The financial outcomes for 2023 do reflect the turbulence that the gaming industry has faced. DoubleDown’s revenue dipped by 3.8% from $321.0m in the prior year to $304.6 million. This figure includes revenue from SuprNation for the 61 days since the acquisition. Notwithstanding this decline, which is attributed to changing player behavior amid inflation and a shifting global economy, DoubleDown managed to register a net profit.

There was also a noticeable change in the number of monthly active users (MAUs) that fell by 22.1% to 2.2 million, and daily active users (DAUs) decreased by 16.0% to 772,000. However, revenue per player increased by 7.0% to $245, indicating a higher spending per user.

In contrast to the decline in revenue, DoubleDown’s cost management was particularly effective. Operating expenses for 2023 dropped dramatically to $190.7 million, which is a 70.0% decrease from the previous year. This is mainly due to the absence of impairment costs and loss contingencies that were present in the past year.

The company also enjoyed $13.0 million in net additional income, primarily from interest earnings—leading to a pre-tax profit of $131.1 million, in stark contrast to the substantial $305.2 million loss reported in the previous fiscal year. After accounting for tax payments of $30.7 million, along with minor adjustments for pensions and foreign currency translations, DoubleDown announced a net profit of $101.1 million, a striking recovery from the $237.7 million loss in the preceding year.

Additionally, DoubleDown’s adjusted EBITDA saw a significant boost of 17.0% reaching, $118.9 million, with an impressive margin of 38.5%.

Quarterly results mirrored the annual performance. The final quarter displayed a 9.1% rise in revenue to $83.1 million, credited to increased engagement from existing players.
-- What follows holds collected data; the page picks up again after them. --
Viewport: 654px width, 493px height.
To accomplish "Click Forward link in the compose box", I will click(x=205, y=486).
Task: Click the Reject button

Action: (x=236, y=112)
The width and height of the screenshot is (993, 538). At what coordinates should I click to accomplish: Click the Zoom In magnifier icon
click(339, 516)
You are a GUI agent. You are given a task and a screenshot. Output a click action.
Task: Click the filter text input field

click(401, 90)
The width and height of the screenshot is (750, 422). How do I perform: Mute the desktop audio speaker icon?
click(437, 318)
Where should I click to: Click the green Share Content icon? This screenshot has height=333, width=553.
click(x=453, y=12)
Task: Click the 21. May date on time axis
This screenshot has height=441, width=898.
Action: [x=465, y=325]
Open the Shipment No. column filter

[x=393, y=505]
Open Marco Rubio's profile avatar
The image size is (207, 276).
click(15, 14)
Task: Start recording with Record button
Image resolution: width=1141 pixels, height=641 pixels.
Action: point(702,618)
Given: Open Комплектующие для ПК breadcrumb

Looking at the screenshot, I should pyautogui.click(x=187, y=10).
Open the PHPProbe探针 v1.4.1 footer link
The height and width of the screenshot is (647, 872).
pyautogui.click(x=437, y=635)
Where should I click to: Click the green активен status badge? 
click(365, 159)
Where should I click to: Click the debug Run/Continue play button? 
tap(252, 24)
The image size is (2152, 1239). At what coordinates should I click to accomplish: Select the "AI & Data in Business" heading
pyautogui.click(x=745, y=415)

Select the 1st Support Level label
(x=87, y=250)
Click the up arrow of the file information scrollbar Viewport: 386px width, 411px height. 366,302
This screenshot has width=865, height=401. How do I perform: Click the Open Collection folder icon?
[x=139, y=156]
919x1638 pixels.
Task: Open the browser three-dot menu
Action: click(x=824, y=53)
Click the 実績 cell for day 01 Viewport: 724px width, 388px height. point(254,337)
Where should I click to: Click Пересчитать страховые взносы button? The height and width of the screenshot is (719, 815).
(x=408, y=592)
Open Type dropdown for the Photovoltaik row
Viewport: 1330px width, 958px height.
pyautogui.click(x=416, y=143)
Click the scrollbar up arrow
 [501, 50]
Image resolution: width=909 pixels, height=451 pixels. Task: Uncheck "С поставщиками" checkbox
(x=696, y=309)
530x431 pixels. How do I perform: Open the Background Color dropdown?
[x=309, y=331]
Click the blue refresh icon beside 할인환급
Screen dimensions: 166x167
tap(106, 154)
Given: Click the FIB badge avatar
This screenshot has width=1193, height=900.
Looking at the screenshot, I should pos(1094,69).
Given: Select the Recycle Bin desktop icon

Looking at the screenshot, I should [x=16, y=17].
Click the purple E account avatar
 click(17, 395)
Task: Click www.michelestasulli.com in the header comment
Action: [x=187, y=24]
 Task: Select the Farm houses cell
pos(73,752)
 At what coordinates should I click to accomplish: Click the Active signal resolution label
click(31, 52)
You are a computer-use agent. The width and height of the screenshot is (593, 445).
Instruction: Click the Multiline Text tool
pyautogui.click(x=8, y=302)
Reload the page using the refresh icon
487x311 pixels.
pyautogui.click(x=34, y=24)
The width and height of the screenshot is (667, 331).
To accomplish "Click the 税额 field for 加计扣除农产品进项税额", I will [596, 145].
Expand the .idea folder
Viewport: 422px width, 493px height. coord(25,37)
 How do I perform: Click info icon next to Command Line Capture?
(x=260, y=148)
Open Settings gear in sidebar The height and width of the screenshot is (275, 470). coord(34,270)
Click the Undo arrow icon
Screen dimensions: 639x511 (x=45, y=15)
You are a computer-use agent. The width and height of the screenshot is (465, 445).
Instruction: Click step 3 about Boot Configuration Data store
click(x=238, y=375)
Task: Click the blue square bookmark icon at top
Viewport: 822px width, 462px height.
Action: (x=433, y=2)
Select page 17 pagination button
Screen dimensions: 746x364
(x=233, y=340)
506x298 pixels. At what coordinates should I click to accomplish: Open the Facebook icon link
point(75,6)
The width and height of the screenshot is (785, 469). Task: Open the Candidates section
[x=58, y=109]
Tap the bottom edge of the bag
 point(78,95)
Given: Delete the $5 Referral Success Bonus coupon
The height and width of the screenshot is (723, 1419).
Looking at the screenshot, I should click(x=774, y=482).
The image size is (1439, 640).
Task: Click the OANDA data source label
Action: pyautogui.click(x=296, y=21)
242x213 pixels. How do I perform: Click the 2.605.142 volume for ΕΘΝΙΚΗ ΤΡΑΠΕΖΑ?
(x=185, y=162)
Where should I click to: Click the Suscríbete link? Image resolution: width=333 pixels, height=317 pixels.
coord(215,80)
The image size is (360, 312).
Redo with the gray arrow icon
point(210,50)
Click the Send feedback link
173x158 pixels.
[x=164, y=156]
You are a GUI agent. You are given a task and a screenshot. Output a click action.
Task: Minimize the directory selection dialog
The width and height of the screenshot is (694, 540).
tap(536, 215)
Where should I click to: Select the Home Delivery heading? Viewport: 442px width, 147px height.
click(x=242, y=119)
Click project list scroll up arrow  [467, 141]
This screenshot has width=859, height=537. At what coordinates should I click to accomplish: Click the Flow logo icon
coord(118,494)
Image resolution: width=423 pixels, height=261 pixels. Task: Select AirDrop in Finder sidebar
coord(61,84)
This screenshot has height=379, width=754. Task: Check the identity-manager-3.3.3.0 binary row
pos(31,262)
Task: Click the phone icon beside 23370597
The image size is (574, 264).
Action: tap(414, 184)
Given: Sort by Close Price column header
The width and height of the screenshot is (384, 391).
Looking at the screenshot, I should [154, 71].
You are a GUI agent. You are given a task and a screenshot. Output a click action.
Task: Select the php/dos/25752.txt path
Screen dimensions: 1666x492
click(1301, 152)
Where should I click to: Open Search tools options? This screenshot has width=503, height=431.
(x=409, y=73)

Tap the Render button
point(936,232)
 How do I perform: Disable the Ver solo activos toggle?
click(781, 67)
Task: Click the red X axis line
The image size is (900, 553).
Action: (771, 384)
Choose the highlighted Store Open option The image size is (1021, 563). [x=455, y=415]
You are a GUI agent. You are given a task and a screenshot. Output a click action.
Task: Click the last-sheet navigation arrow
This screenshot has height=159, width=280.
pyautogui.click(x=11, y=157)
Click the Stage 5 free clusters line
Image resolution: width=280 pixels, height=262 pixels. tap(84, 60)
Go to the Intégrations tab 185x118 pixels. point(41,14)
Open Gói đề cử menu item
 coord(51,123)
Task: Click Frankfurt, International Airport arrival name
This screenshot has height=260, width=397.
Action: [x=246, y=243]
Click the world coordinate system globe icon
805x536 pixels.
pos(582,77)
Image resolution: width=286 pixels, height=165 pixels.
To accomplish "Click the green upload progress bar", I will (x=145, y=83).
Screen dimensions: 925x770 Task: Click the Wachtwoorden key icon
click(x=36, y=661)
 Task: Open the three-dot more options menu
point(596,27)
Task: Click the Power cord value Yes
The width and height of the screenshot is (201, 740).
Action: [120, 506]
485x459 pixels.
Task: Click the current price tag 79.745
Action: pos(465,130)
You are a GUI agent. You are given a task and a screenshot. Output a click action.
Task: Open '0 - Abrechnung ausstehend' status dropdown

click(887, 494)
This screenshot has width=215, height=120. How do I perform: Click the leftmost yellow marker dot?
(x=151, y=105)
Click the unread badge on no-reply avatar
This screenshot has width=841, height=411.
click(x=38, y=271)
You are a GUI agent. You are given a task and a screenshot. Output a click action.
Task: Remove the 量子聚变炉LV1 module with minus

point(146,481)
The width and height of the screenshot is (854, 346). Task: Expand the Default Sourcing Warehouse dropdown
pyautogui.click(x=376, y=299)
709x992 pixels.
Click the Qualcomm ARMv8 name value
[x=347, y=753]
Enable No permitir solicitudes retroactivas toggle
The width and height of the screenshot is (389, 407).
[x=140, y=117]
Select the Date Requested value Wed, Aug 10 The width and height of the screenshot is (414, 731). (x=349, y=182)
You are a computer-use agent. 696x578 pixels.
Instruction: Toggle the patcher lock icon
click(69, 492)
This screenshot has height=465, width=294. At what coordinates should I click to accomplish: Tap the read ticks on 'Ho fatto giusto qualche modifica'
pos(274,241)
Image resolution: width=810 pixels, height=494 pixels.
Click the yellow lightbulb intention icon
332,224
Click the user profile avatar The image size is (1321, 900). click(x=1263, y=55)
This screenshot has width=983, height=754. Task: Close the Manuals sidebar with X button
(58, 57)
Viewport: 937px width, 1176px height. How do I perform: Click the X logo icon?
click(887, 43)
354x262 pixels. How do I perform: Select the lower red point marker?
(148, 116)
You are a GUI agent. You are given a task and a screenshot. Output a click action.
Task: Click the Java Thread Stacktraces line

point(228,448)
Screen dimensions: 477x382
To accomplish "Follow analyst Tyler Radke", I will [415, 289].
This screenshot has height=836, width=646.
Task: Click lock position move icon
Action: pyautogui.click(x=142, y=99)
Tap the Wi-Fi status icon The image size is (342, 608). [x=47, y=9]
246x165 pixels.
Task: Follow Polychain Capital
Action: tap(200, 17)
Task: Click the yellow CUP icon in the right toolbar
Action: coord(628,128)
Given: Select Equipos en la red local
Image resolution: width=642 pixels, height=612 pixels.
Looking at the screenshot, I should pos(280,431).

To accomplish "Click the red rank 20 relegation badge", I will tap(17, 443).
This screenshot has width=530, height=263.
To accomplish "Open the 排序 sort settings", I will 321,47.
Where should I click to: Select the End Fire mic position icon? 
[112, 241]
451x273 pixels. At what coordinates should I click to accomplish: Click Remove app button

Operating costs during the quarter saw an 85.2% decrease to $47.5 million, due to the lack of prior year’s impairment costs, and led to a pre-tax profit of $34.1 million.

The trend was positive across the board, with Q4 showing a net profit of $29.4 million and adjusted EBITDA surging by 46.6% to $36.2 million, corresponding to a 43.5% margin.

CEO Keuk Kim expressed pride in the company’s capital efficiency and strong adjusted EBITDA margins, as well as its capacity to generate free cash flow. Kim emphasized that DoubleDown’s robust net cash position and consistent free cash flow generation provide the flexibility needed to evaluate and deploy capital in ways that expand the business and create shareholder value.

In essence, despite revenue challenges, DoubleDown’s strategic acquisitions and disciplined focus on cost management have allowed it to emerge from 2023 not just unscathed, but profitable—an indicator of strength and adaptability in an unpredictable market.